DATA SHOWN START

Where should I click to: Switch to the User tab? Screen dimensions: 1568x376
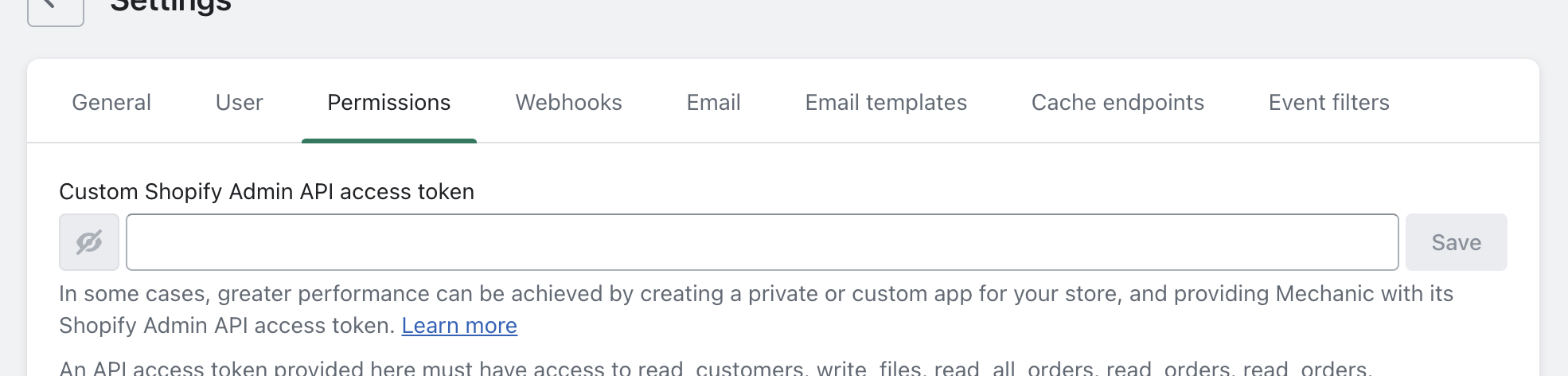(x=239, y=103)
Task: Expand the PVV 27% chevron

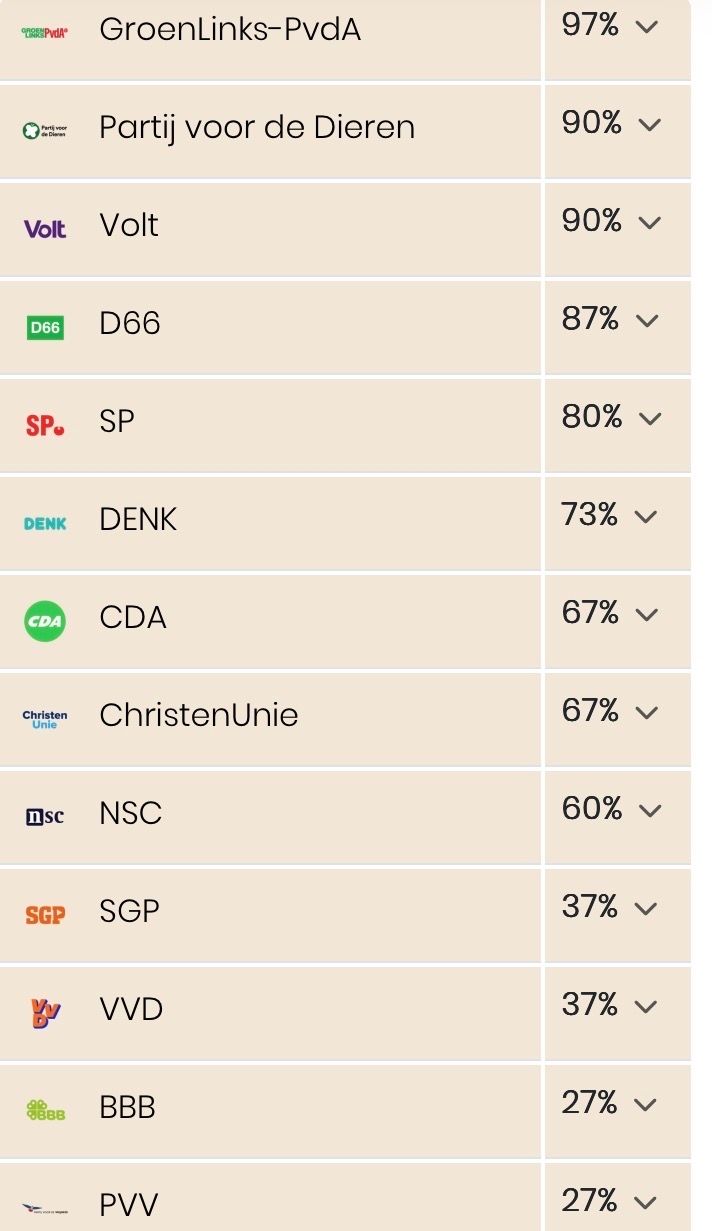Action: 648,1203
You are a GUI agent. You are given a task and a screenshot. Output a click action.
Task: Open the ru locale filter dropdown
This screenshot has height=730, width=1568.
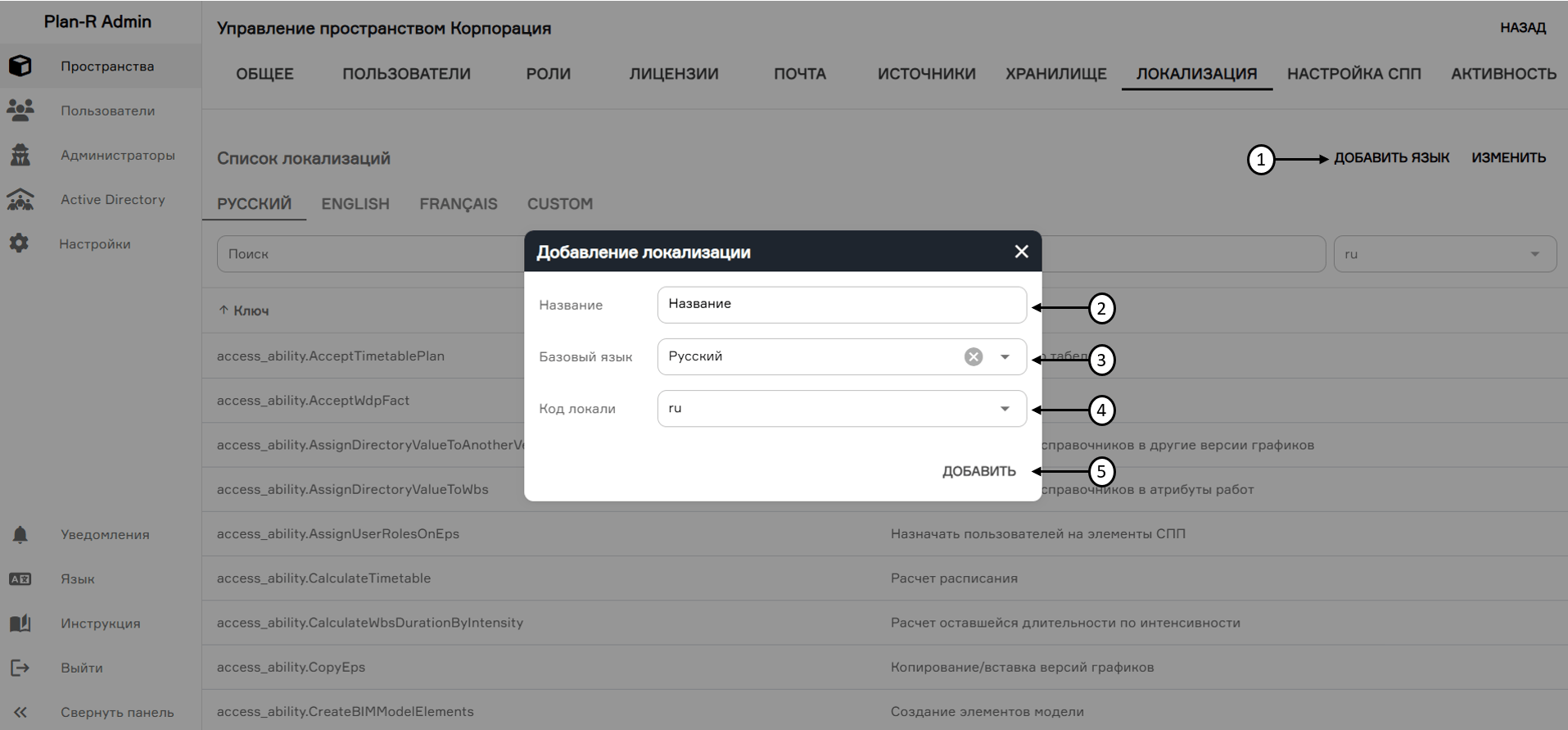(x=1534, y=254)
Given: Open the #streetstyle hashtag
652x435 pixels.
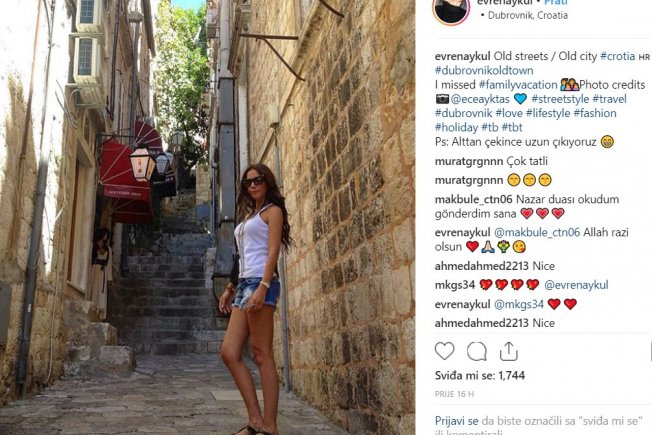Looking at the screenshot, I should tap(560, 99).
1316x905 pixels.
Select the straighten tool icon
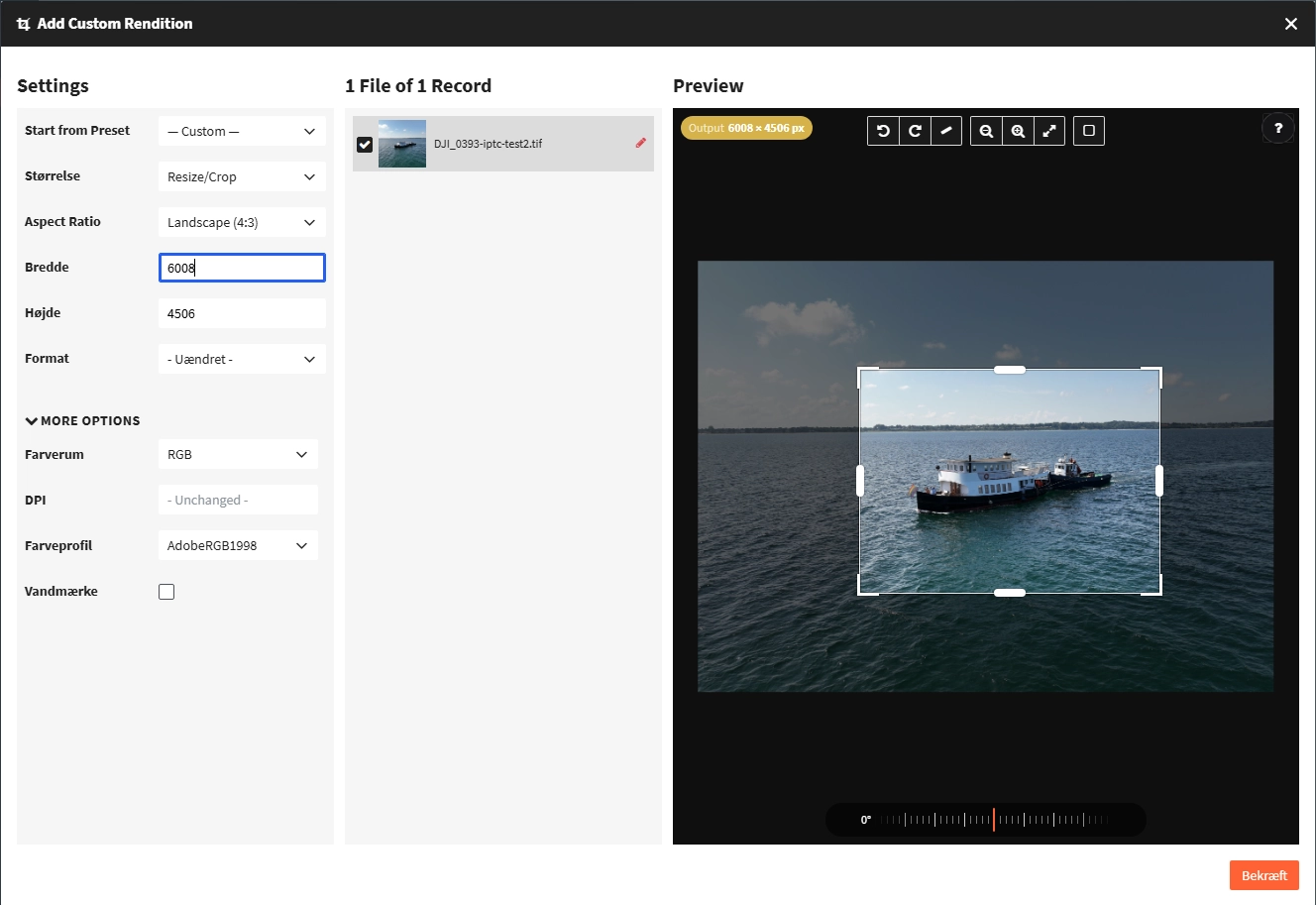946,131
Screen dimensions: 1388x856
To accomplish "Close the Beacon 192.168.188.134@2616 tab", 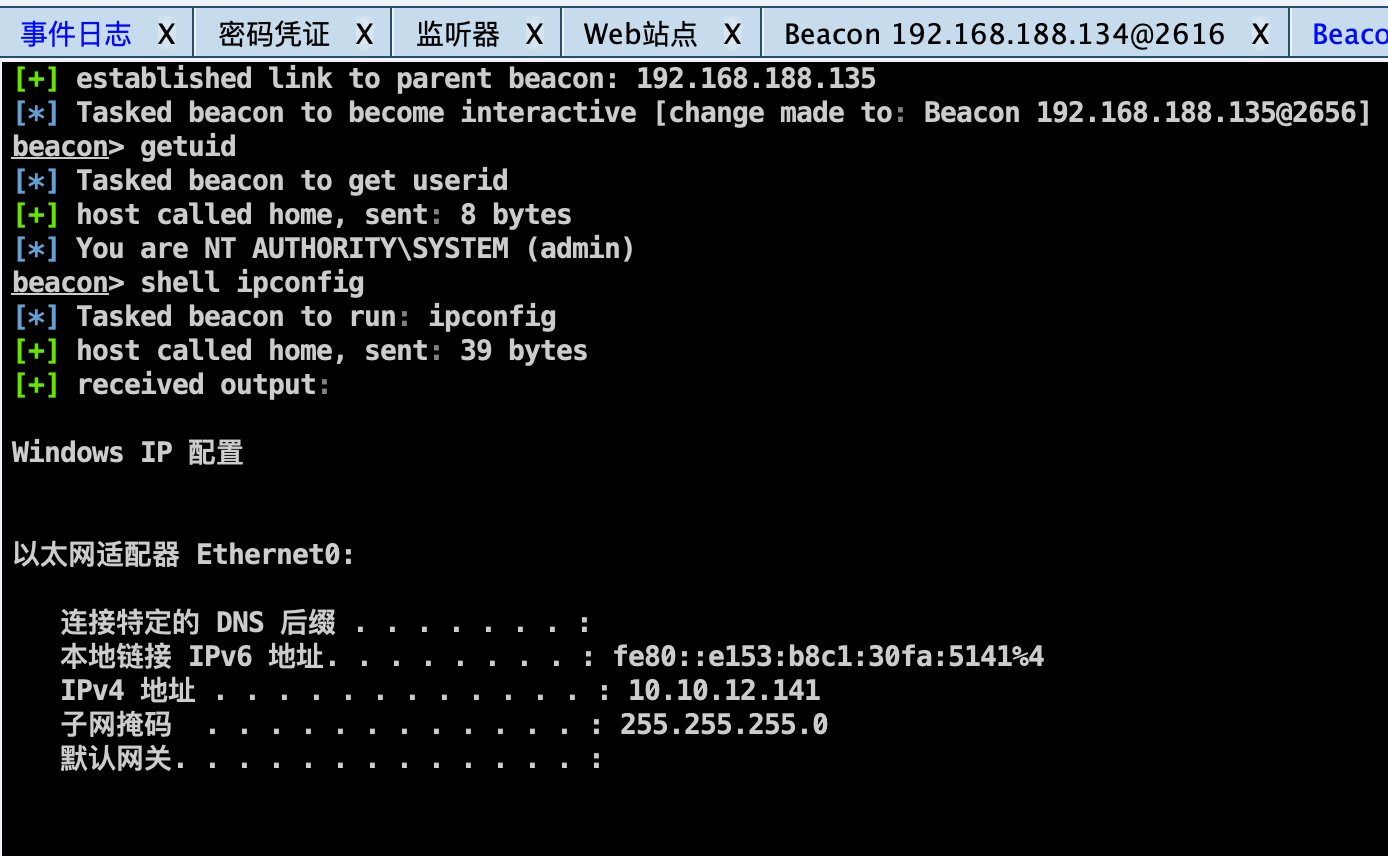I will click(x=1260, y=35).
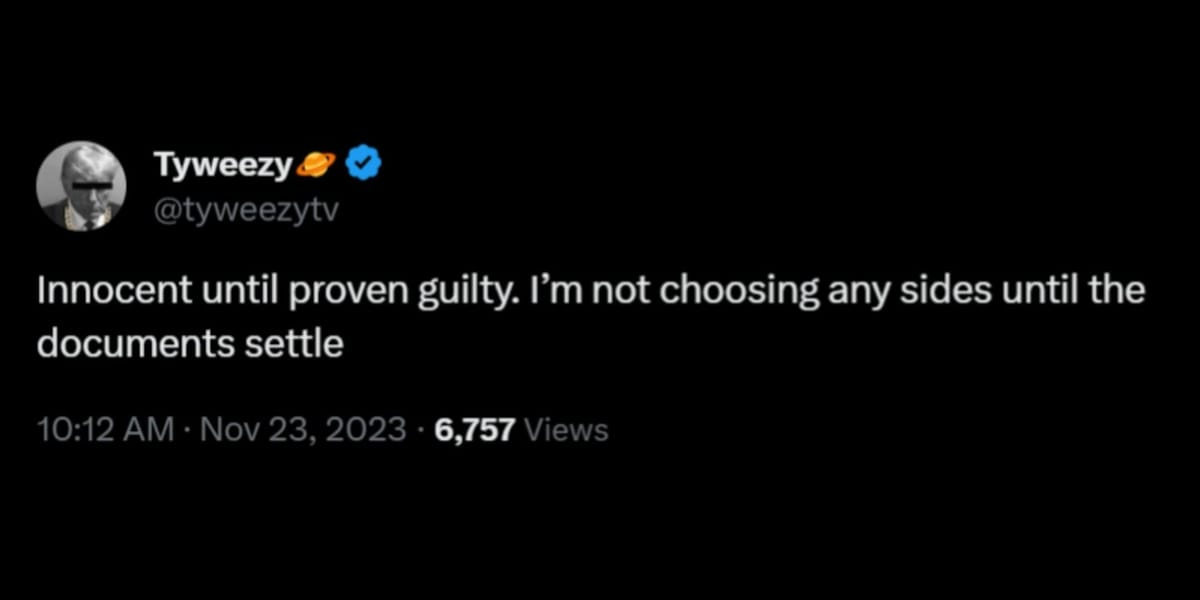Click the year 2023 in the date
The image size is (1200, 600).
point(367,430)
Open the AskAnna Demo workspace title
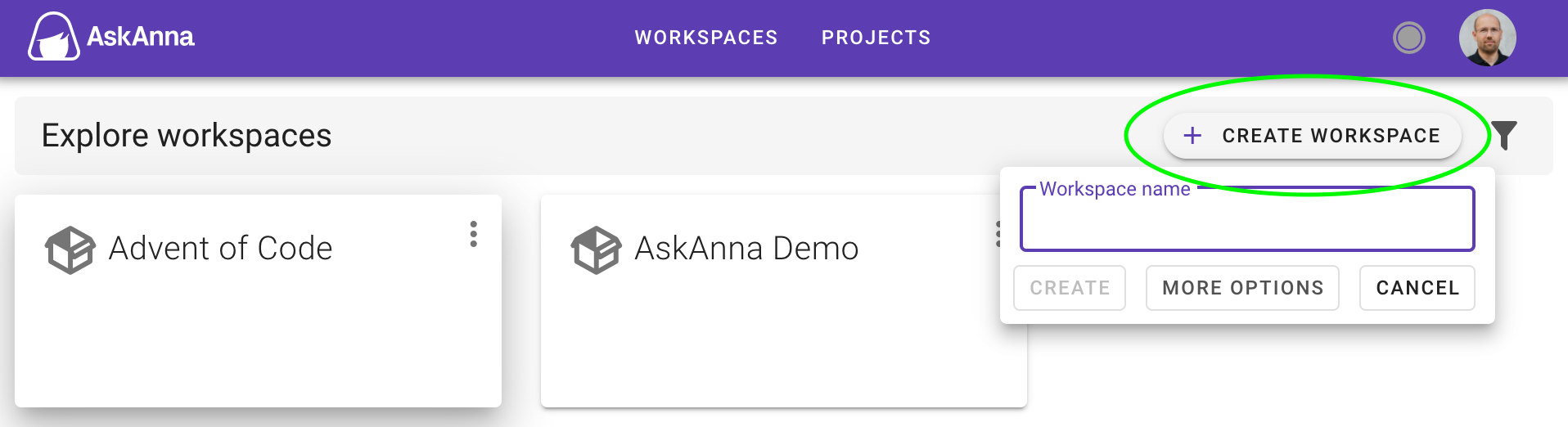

DATA SHOWN END

- **WORK TASK**
An exact transcription is needed of the lines from the one with "Given: Open the #streetstyle hashtag" to the one with "Screen dimensions: 1388x856" above, both ends included, with pictures left out.

- **EXERCISE OUTPUT**
Given: Open the #streetstyle hashtag
652x435 pixels.
Looking at the screenshot, I should tap(560, 99).
1316x905 pixels.
Select the straighten tool icon
946,131
Screen dimensions: 1388x856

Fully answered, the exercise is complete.